(TASK INPUT)
************

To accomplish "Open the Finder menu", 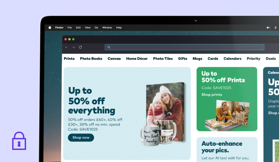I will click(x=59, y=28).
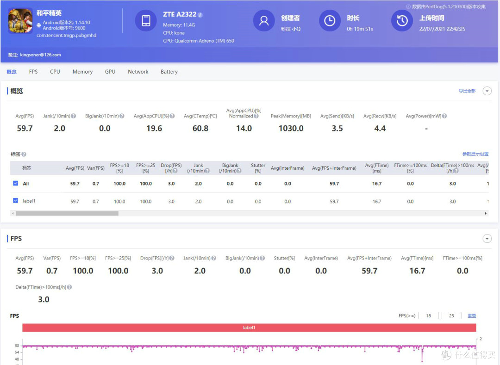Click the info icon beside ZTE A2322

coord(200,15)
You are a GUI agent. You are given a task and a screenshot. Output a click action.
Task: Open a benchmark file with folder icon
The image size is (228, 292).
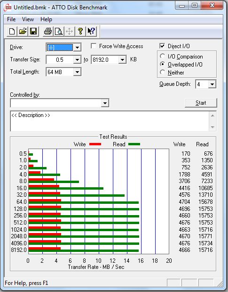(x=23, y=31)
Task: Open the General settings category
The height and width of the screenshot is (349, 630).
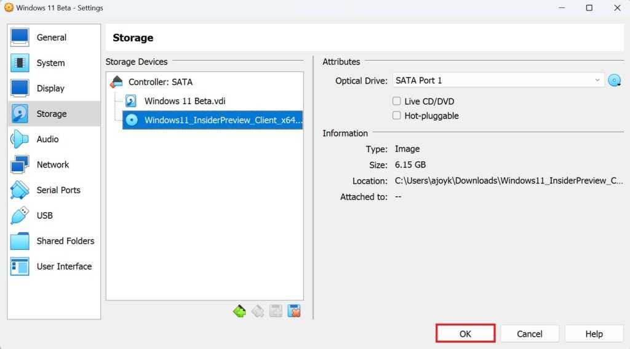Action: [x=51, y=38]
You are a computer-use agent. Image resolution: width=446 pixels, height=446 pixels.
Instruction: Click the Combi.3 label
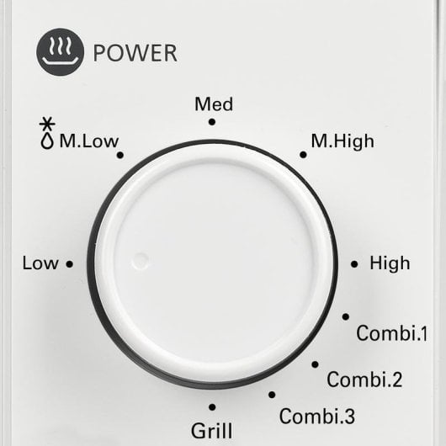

************

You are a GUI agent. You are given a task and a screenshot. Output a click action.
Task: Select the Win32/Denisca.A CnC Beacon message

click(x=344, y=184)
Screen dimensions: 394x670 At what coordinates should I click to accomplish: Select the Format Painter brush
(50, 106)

************

(EXERCISE AIM) Pick out every line of the records that contains the string "height", and copy each of those lines. Treat uppercase and lowercase letters as different.

(FINISHED ANSWER)
The height and width of the screenshot is (349, 630).
You are a computer-use agent. Image resolution: width=446 pixels, height=446 pixels.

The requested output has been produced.